Text provided |
Apparently, Skype has been demoing Skype on Nokia S60 phones at 3GSM...

Nice.

(Via Tommi.)

As an aside: I've been using Pandora for some time now. Unfortunately, it keeps feeding me Britney Spears and Whitney Houston... I am not quite sure which one is broken: the software or my taste in music.

Thursday, 16-Feb-06 12:42
I predict that in twenty years, people will still argue over emacs and vi

Well, that's an easy one. But in the 1990s, the internet was new and wonderful, and a lot of people didn't quite know what to make of it. The Imagining the Internet project by Elon University and Pew Internet has been collecting quotes from the early 90s about what this shiny new Internet might become. Some of these predictions are off the mark, some of them are wildly off the mark, and some of them are spot-on. But they're certainly interesting to read now, 15 years later.

The site is chock full of information, including predictions for the next 150 years, a searchable database, a kids section and videos; check it out.

(Via ITConversations.)

Tuesday, 14-Feb-06 13:42
Real-life transformer

This video of a working, walking, driving transformer robot is the coolest thing I've seen all day.

Well, for the past ten minutes anyway.

(Via... I can't remember anymore.)

Monday, 13-Feb-06 15:23
Bloggers, the next public menace?

Data section |
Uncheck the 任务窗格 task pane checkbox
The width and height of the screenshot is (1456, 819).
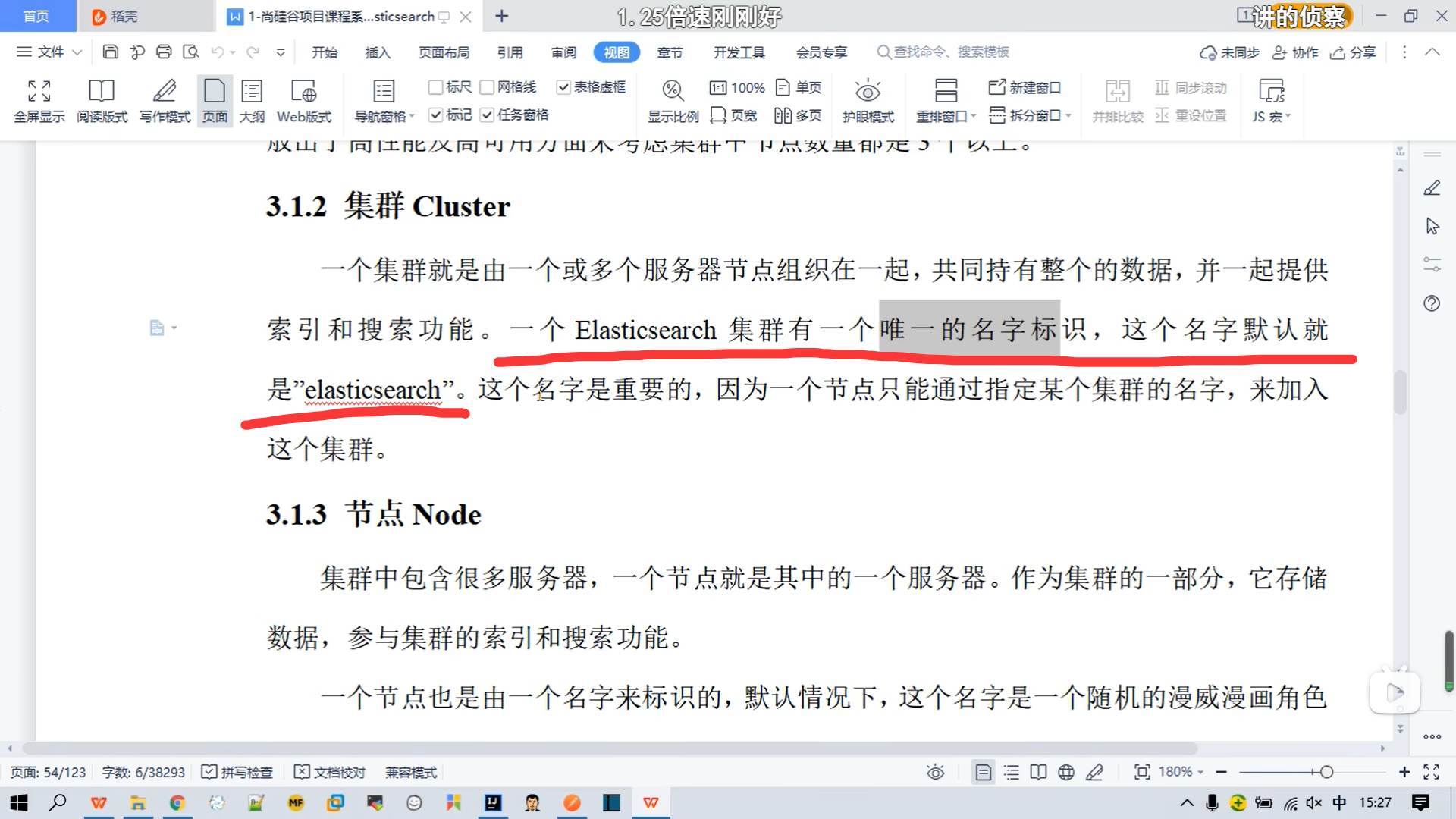pyautogui.click(x=487, y=115)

Tasks and exercises |
[1] Answer these questions from the blog excerpt:
(a) On which phones was Skype demoing Skype at 3GSM?
(b) Which two artists does Pandora keep feeding the writer?
(c) Which two organizations are behind the Imagining the Internet project?
[2] Summarize the blog excerpt in two sentences.
[3] Reproduce the part of the blog excerpt that opens with the words containing "Thursday, 16-Feb-06 12:42" and closes with "15 years later.".

Task-by-task outputs |
[1]
(a) Nokia S60 phones
(b) Britney Spears and Whitney Houston
(c) Elon University and Pew Internet

[2] The blog excerpt reports that Skype has been demoing Skype on Nokia S60 phones at 3GSM, and that Pandora keeps feeding the writer Britney Spears and Whitney Houston. It also points to the Imagining the Internet project by Elon University and Pew Internet, which collects early-1990s predictions about the internet, and to a video of a working, walking, driving transformer robot.

[3]
Thursday, 16-Feb-06 12:42
I predict that in twenty years, people will still argue over emacs and vi

Well, that's an easy one. But in the 1990s, the internet was new and wonderful, and a lot of people didn't quite know what to make of it. The Imagining the Internet project by Elon University and Pew Internet has been collecting quotes from the early 90s about what this shiny new Internet might become. Some of these predictions are off the mark, some of them are wildly off the mark, and some of them are spot-on. But they're certainly interesting to read now, 15 years later.